Quote of the Day: “Our current paradigm is simply at the end of the road. It’s an environment where negative yields are now used to discriminate against access to mortgages for low income households, the elderly and students as regulatory capital requirement demands make credit hurdles too high for that group to get credit. Instead, they rent at twice the price of owning – a tax on the poor if ever there was one, and a driver of inequality. Thus, we are denying the very economic mechanism that made the older generations ‘wealthy’ and risk driving a permanent generational wealth gap” – Steen Jakobsen, Chief Economist at Saxo Bank, in reference to the global economy.

Stock of the day: Tech giant Tencent overtook e-commerce behemoth Alibaba as the most heavily traded stock on the Hong Kong Stock Exchange. Alibaba had been topping the turnover table since its listing on the exchange last month. Tencent traded turnover was HK$4.2 billion versus HK$3.83 billion for Alibaba which is still the larger company by market capitalization at HK$4.1 trillion. Tencent market capitalization tops HK$3.1 trillion.

Number of the Day:. $4.1 billion: Orders for China Resources Land perpetual bonds within a few hours of their launch despite paying a low coupon of 3.75%. Perpetual bonds are never repaid unless the company decides otherwise.

Tip of the Day:  Schroders upgraded global growth to 2.6% and expects a rebound in Chinese equities and other export-oriented markets such as Korea and Taiwan, where valuations are attractive. It expects Asian central banks to maintain easing policies and this would support Asian credits. It said equities will be driven more by multiple than by earnings, and in the US favored the NASDAQ over the S&P500 on expectations the liquidity-driven rally should continue for the technology sector.

Asian investors dumped risk amid jitters the United States was broadening its trade war with tariff measures on imports from Argentina, Brazil and France, risking retaliatory measures from these countries.  The MSCI Asia index outside Japan fell 1% while the Japan Nikkei index retreated 0.64%. The Hang Seng benchmark was off 0.2% with losses in energy, technology and holding company sectors overwhelming the gains in utilities, healthcare and consumer sectors.

The United States Trade Representative Office proposed taxes of up to 100% on French products after concluding France’s Digital Services Tax discriminates against US companies.

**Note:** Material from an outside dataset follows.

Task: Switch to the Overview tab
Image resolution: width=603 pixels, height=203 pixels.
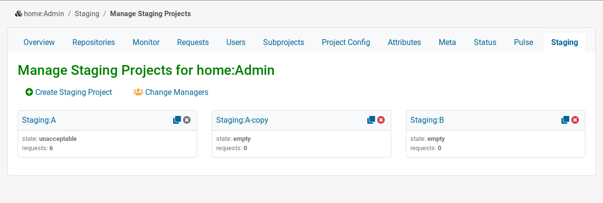Action: click(x=39, y=42)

This followed tweets by the US President Donald Trump saying that he would restore tariffs on steel imported from Brazil and Argentina even as data showed US factory activity contracted for a fourth straight month in November.

“Investors were taken aback when President Trump threatened to reimpose tariffs on Argentinian and Brazilian steel and aluminium,” said DBS fx strategists. ”These were warnings that US tariffs could proceed as planned on December 15 without a trade deal.”

The United States is set to slap an additional 15% tariff on $156 billion of Chinese imports starting December 15, but it could be avoided if a trade agreement is struck.